In estrema sintesi, pur censurando la sentenza sotto il profilo della violazione dei principi dell’onere probatorio, i ricorrenti si dolgono dei risultati delle consulenze tecniche e del fatto che il giudice li avrebbe acriticamente recepiti. Inoltre, assumendo, contemporaneamente, un altro punto di vista – sul presupposto che l’esito finale delle consulenze è diverso da quello ritenuto dal giudice, essendo di incertezza sull’essersi verificata l’ipossia neonatate e non di certezza sulla esclusione del suo verificarsi – sostengono che il giudice avrebbe errato nel non far ricadere l’incertezza sulla struttura ospedaliera, essendo questa l’unica che avrebbe potuto compiere quell’accertamento idoneo a pervenire alla certezza sull’esistenza o meno della ipossia.
3.1. Sotto il primo profilo le censure sono inammissibili.
All’evidenza, non è la sede di legittimità quella idonea a svolgere critiche ai risultati delle consulenze tecniche.
Quanto, poi, alle censure concernenti l’acritica adesione che il giudice avrebbe prestato alle consulenze, dando credito alle considerazioni deducenti dei consulenti, alle valutazione del risultato del tracciato cardiotocografico, senza che vi fossero attestazioni di cattivo funzionamento del macchinario, alla valutazione come normale della dose di ossitocina somministrata, senza che dalla cartella clinica risultassero le modalità di somministrazione, è sufficiente dire che il vizio dedotto avrebbe dovuto essere quello di insufficienza e contraddittorietà di motivazione e non di sola violazione di legge. Infatti, la Corte, stante il carattere tipico e tassativo dei vizi dinanzi ad essa prospettabili, in presenza della deduzione di violazioni di legge, non può sindacare l’eventuale insufficienza e contraddittorietà della motivazione sul fatto controverso.

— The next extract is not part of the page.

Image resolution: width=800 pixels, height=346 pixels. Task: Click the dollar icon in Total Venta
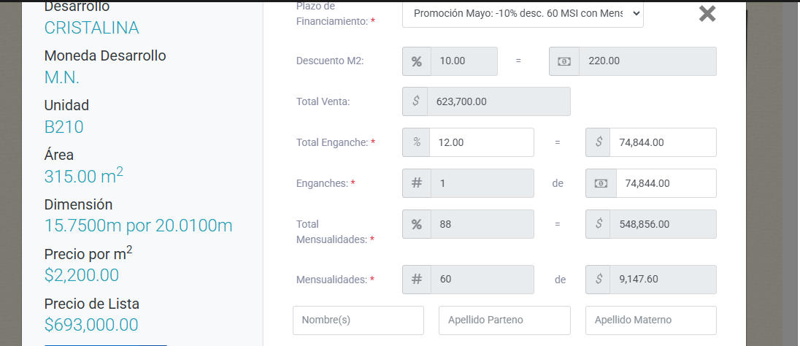point(415,101)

3.2. Sotto il secondo profilo, per certi aspetti anche inammissibile, il ricorso deve rigettarsi.
Dalla mancata idoneità delle censure di cui al paragrafo che precede, deriva che è oramai incontroverso che, secondo l’assunto della Corte di merito, l’evento acuto ipossico durante il travaglio è stato escluso dai consulenti. Risulta certo il fatto (assenza di ipossia) idoneo ad escludere il nesso causale tra i comportamenti idonei a causare il danno (mancata scelta del taglio cesareo) e il danno. Conseguentemente, non può avere pregio la censura alla sentenza che – sul presupposto secondo cui gli esiti delle consulenza sarebbero nel senso della incertezza in ordine all’accertamento del fatto idoneo ad escludere il nesso causale – prospetta la violazione dell’onere probatorio, invocando quella giurisprudenza della Corte: secondo cui, la prova del nesso causale sussiste quando non vi sia certezza che il danno cerebrale patito dal neonato sia derivato da cause naturali o genetiche (Cass. 9 giugno 2011, n. 12686); secondo cui, l’incertezza dell’accertamento non può favorire chi quell’accertamento avrebbe potuto compiere, effettuando l’emogasanafisi sui cordone ombelicale (Cass. 17 febbraio 2011, n. 3847).

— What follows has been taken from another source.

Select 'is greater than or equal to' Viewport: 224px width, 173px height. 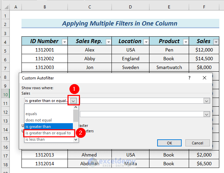(x=48, y=133)
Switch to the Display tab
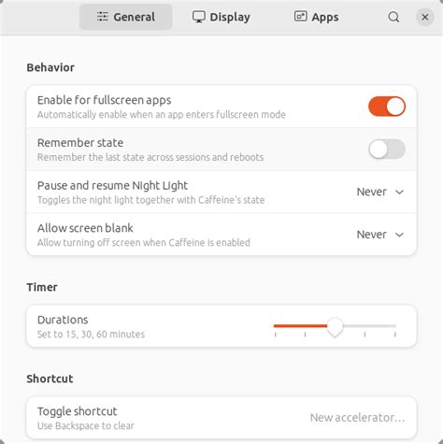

3. In conclusione, il ricorso deve rigettarsi.
Le spese, liquidate sulla base dei parametri vigenti di cui al d.m. n. 140 del 2012, seguono la soccombenza nei confronti dei controricorrenti ULSS n. X e Allianz Spa.
Non avendo gli altri intimati svolto attività difensiva, non sussistono le condizioni per la pronuncia in ordine alle spese processuali.

P.Q.M.

La Corte di Cassazione rigetta il ricorso e condanna i ricorrenti, in solido, al pagamento, in favore di ciascuno dei controricorrenti, delle spese processuali del giudizio di cassazione, che liquida in Euro 2.500,00, di cui Euro 200,00 per spese, oltre alle spese generali ed agli accessori di legge.